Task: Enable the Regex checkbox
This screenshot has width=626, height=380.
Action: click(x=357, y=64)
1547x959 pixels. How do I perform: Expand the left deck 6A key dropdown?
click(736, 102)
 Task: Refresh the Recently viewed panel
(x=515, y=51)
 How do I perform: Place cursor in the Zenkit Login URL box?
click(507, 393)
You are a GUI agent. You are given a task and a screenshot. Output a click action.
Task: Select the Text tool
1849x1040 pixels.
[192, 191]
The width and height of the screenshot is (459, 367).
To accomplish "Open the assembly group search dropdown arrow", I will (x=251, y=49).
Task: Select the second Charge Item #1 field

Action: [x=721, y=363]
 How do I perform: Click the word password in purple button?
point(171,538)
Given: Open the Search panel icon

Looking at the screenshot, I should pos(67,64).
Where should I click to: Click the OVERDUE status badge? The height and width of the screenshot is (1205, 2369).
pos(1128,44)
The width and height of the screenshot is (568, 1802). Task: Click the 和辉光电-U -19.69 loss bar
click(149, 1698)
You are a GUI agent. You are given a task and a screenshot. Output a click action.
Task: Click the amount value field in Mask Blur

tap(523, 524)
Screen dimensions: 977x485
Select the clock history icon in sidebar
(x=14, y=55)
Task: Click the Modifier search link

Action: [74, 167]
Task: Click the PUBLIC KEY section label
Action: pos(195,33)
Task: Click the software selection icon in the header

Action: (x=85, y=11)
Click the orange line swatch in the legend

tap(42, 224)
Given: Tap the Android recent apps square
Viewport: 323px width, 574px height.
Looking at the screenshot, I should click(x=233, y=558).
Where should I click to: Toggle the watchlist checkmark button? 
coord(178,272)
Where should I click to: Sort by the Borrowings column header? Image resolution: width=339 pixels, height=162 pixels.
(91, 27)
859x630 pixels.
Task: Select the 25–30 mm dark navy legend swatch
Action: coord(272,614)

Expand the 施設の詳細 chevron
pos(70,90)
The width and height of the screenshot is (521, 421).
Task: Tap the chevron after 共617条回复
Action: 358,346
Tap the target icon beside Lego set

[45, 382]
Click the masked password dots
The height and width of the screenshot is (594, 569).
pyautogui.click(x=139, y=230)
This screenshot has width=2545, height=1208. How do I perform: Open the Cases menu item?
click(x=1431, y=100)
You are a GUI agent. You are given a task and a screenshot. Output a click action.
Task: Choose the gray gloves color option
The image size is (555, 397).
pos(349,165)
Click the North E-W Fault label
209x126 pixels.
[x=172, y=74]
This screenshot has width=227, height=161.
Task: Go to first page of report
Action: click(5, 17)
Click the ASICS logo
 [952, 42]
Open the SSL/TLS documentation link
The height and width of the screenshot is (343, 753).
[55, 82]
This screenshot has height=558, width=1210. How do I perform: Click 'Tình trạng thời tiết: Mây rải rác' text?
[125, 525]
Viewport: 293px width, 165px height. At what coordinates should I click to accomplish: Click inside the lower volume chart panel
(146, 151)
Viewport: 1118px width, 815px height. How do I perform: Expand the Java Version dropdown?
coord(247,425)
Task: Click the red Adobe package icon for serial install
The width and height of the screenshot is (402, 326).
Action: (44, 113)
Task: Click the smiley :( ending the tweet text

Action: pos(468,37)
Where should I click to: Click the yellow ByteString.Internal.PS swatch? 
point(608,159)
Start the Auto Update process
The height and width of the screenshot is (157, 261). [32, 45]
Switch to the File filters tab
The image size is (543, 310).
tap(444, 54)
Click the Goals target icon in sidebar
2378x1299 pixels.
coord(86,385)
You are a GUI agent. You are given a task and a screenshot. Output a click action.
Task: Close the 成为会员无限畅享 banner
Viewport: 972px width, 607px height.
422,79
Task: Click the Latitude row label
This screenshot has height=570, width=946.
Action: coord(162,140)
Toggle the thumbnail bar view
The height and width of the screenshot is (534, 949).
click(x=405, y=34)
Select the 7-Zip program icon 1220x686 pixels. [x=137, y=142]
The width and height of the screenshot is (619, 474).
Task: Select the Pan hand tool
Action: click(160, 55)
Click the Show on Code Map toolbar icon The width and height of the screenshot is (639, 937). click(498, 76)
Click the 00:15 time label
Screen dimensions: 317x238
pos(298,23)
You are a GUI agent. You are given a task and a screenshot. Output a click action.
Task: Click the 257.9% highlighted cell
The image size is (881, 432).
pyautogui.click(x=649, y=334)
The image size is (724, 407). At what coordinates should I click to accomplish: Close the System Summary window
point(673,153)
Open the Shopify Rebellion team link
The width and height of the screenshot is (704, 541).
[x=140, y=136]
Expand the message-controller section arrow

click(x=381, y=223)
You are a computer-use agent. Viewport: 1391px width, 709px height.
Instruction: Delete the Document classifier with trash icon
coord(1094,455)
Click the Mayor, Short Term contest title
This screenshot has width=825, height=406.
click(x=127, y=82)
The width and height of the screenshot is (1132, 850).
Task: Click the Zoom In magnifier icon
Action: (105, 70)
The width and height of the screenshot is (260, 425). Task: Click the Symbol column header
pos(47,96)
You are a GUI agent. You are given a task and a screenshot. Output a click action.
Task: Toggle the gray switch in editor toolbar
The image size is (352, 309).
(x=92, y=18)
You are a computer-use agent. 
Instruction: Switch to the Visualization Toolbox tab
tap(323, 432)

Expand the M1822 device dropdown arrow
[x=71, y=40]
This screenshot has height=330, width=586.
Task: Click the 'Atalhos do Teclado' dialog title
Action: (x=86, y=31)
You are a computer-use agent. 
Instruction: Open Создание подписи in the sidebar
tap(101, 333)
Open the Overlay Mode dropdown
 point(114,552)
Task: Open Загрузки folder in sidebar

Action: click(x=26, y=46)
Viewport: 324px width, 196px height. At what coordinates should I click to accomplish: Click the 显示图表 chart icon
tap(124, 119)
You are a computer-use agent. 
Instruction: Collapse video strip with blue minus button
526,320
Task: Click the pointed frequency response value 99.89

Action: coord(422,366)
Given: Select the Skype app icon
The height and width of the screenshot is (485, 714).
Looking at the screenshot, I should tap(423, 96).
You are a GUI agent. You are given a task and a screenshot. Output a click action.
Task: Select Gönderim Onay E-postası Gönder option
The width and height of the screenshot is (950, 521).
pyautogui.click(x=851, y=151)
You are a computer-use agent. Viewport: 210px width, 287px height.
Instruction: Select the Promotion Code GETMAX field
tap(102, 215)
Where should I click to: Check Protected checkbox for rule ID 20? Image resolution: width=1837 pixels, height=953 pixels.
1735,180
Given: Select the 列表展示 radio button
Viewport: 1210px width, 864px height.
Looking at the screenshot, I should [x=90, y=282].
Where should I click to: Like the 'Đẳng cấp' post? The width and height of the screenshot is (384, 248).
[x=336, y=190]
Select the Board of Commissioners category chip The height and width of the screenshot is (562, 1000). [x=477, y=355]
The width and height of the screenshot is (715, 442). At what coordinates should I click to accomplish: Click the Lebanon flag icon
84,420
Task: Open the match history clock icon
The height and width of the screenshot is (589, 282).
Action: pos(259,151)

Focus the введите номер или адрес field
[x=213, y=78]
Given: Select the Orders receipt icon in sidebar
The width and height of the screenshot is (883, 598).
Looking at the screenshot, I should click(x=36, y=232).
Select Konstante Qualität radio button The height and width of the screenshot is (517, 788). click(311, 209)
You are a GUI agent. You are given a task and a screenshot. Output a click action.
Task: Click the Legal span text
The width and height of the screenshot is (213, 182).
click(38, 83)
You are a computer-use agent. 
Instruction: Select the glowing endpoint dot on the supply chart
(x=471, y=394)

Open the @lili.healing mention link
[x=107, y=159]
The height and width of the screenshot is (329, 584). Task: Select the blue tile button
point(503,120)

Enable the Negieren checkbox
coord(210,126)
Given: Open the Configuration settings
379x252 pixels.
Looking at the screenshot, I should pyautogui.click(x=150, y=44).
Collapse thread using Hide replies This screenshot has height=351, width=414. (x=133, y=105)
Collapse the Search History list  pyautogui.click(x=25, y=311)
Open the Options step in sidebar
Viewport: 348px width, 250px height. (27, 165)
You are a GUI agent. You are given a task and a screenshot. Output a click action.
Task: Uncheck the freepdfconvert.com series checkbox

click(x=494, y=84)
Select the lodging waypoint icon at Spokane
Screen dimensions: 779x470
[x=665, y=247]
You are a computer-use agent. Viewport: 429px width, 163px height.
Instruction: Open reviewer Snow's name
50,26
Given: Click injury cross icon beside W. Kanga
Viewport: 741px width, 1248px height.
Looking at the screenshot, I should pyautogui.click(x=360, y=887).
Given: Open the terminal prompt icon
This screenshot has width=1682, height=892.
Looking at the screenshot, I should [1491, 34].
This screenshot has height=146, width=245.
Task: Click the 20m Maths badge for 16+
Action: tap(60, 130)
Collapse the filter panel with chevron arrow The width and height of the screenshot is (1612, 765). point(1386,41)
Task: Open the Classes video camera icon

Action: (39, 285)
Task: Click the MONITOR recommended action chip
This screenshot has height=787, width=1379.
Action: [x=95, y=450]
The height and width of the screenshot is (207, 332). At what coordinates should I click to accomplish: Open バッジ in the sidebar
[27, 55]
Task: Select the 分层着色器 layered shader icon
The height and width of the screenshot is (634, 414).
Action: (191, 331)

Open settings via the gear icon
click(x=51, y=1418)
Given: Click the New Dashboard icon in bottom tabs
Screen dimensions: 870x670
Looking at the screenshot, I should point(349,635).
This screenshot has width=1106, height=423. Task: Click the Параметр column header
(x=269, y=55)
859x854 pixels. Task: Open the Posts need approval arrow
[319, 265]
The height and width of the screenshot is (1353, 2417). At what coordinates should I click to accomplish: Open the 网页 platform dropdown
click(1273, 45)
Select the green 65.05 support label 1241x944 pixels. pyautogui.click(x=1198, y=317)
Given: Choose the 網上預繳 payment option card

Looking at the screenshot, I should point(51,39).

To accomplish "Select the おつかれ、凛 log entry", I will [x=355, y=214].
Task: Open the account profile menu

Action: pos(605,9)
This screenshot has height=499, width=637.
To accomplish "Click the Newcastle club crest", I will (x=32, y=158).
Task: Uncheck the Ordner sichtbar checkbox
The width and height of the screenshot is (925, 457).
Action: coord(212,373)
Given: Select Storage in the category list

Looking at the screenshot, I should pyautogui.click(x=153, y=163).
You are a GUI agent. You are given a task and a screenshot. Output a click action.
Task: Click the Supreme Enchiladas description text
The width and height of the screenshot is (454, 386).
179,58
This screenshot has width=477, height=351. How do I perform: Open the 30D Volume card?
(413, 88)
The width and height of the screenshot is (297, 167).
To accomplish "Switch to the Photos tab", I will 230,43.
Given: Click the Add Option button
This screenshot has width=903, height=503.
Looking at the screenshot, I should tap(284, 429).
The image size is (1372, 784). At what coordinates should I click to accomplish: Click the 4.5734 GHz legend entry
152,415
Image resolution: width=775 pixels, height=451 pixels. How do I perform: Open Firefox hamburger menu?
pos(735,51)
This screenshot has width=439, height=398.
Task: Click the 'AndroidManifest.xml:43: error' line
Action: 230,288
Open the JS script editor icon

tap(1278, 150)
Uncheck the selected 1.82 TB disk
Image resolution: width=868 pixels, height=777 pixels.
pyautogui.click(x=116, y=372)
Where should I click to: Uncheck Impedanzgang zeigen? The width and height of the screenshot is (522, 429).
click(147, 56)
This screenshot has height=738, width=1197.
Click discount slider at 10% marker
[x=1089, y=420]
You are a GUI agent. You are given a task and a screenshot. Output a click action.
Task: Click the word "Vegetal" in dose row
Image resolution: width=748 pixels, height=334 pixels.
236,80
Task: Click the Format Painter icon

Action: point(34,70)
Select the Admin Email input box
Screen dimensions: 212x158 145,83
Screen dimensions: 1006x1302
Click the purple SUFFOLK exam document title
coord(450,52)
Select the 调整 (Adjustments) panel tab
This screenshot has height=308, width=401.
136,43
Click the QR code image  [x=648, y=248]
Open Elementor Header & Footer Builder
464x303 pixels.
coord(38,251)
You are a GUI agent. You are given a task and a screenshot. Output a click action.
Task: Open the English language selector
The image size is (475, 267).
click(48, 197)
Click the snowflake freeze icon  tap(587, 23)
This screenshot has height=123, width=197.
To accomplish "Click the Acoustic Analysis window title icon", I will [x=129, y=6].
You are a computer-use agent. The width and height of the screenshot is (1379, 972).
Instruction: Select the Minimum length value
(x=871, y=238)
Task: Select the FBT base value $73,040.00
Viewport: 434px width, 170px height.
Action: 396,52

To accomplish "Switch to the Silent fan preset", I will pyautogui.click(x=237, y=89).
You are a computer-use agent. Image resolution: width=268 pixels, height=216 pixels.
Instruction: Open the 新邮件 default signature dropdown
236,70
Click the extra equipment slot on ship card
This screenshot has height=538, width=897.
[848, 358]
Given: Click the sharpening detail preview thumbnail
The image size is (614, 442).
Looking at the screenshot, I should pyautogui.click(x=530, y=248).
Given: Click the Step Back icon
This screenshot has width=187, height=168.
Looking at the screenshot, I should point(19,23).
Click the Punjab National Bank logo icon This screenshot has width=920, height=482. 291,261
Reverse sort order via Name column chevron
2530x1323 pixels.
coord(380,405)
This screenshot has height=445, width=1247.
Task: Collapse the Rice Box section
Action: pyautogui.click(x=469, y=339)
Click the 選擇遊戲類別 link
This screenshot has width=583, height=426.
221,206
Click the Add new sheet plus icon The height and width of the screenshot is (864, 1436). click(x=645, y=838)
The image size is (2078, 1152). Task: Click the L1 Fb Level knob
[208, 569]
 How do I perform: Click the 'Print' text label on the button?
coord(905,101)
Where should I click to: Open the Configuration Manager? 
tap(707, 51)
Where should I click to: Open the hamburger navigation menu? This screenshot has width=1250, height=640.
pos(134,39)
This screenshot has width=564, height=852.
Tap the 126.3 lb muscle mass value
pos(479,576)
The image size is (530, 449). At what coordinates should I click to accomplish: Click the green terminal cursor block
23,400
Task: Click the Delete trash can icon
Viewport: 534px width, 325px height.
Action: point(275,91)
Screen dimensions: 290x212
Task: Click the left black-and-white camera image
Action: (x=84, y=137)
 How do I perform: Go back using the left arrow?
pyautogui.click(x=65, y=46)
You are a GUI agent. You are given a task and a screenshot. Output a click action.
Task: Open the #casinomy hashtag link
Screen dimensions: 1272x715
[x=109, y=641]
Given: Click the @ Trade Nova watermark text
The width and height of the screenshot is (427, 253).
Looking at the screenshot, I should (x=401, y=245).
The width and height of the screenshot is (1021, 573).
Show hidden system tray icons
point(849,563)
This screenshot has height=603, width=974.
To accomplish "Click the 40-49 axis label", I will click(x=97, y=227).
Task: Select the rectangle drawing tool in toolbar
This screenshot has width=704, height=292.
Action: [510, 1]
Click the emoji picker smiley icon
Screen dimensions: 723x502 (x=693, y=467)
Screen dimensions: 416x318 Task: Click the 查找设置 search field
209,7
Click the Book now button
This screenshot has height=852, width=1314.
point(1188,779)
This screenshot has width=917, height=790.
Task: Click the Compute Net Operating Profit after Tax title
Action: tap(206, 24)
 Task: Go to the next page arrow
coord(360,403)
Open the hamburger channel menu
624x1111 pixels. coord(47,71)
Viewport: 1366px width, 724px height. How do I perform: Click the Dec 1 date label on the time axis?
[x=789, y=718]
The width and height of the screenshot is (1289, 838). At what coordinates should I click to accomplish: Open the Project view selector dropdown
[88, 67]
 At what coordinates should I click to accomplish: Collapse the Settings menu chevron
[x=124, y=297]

++++++++

= DIRECTION =
Transcribe the lines of the items verbatim, starting with the line containing "Select the Admin Email input box" and continuing through the line containing "will pyautogui.click(x=237, y=89).".

= TASK RESULT =
Select the Admin Email input box
Screen dimensions: 212x158 145,83
Screen dimensions: 1006x1302
Click the purple SUFFOLK exam document title
coord(450,52)
Select the 调整 (Adjustments) panel tab
This screenshot has height=308, width=401.
136,43
Click the QR code image  [x=648, y=248]
Open Elementor Header & Footer Builder
464x303 pixels.
coord(38,251)
You are a GUI agent. You are given a task and a screenshot. Output a click action.
Task: Open the English language selector
The image size is (475, 267).
click(48, 197)
Click the snowflake freeze icon  tap(587, 23)
This screenshot has height=123, width=197.
To accomplish "Click the Acoustic Analysis window title icon", I will [x=129, y=6].
You are a computer-use agent. The width and height of the screenshot is (1379, 972).
Instruction: Select the Minimum length value
(x=871, y=238)
Task: Select the FBT base value $73,040.00
Viewport: 434px width, 170px height.
Action: 396,52

To accomplish "Switch to the Silent fan preset", I will pyautogui.click(x=237, y=89).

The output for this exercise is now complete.